MultiGraspNet: A Multitask 3D Vision Model for Multi-gripper Robotic Grasping
Stephany Ortuno-Chanelo, Paolo Rabino, Enrico Civitelli, Tatiana Tommasi, Raffaello Camoriano
TL;DR
MultiGraspNet addresses the limitations of single-gripper grasping by proposing a multitask 3D vision model that jointly predicts grasp poses for parallel and vacuum grippers from a single 3D point cloud. It employs a shared Minkowski-based backbone with gripper-specific refiners and learns per-point graspness maps by aligning GraspNet-1Billion and SuctionNet-1Billion data, enabling knowledge transfer across grasp modalities. The approach achieves competitive or superior performance versus single-task baselines on seen and novel objects and demonstrates real-world viability on a single-arm, dual-gripper robot, including improved vacuum grasping and robust parallel grasping. The work contributes a unified multitask architecture, an aligned dual-gripper dataset, and extensive experiments, highlighting the practicality of multitask learning for versatile robotic manipulation.
Abstract
Vision-based models for robotic grasping automate critical, repetitive, and draining industrial tasks.
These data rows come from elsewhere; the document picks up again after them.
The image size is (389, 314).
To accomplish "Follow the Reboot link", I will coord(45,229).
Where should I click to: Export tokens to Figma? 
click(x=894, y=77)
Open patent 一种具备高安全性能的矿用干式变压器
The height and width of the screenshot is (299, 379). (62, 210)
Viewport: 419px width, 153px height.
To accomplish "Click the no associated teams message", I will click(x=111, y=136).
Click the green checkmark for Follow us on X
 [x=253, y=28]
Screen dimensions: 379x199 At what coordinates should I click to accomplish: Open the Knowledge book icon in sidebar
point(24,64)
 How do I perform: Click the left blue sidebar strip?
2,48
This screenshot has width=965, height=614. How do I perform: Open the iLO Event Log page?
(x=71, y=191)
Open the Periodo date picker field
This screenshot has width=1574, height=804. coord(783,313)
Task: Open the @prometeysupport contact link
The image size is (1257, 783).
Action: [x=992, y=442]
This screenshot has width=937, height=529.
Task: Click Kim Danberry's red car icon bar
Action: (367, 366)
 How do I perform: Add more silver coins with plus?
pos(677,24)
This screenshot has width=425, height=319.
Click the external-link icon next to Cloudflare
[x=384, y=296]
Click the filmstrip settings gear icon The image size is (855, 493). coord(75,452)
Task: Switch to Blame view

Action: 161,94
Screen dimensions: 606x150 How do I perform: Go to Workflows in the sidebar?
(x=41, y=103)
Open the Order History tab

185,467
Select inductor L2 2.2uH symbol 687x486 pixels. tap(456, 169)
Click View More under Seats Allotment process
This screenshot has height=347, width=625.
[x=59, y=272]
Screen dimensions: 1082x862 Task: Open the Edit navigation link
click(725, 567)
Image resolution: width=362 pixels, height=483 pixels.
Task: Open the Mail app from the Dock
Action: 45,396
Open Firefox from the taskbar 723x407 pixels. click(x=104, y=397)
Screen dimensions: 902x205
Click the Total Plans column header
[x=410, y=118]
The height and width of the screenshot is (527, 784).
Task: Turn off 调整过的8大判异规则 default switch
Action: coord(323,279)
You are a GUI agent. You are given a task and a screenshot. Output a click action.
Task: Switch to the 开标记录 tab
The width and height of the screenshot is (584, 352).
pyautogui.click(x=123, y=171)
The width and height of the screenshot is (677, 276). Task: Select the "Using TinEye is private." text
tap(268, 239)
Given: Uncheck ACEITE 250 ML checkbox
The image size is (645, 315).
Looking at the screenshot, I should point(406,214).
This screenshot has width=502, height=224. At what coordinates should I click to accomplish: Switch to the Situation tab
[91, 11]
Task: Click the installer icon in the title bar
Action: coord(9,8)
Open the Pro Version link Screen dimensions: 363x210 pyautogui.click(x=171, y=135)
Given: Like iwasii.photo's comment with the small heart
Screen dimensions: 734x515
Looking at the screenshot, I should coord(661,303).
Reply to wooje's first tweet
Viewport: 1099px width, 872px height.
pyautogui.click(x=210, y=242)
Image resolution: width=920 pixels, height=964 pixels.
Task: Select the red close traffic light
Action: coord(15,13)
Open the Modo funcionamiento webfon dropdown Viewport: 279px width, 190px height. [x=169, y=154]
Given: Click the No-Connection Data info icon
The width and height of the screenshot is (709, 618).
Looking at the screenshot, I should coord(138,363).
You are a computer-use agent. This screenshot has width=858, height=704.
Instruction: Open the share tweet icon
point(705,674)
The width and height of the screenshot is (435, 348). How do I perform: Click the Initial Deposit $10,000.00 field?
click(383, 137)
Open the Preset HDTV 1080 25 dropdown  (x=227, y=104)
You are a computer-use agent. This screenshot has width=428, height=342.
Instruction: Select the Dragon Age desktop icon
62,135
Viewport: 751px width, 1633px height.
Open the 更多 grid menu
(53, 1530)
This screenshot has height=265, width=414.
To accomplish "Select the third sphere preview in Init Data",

Existing approaches are typically limited in two ways: they either target a single gripper and are potentially applied on costly dual-arm setups, or rely on custom hybrid grippers that require ad-hoc learning procedures with logic that cannot be transferred across tasks, restricting their general applicability. In this work, we present MultiGraspNet, a novel multitask 3D deep learning method that predicts feasible poses simultaneously for parallel and vacuum grippers within a unified framework, enabling a single robot to handle multiple end effectors. The model is trained on the richly annotated GraspNet-1Billion and SuctionNet-1Billion datasets, which have been aligned for the purpose, and generates graspability masks quantifying the suitability of each scene point for successful grasps. By sharing early-stage features while maintaining gripper-specific refiners, MultiGraspNet effectively leverages complementary information across grasping modalities, enhancing robustness and adaptability in cluttered scenes. We characterize MultiGraspNet's performance with an extensive experimental analysis, demonstrating its competitiveness with single-task models on relevant benchmarks. We run real-world experiments on a single-arm multi-gripper robotic setup showing that our approach outperforms the vacuum baseline, grasping 16% percent more seen objects and 32% more of the novel ones, while obtaining competitive results for the parallel task.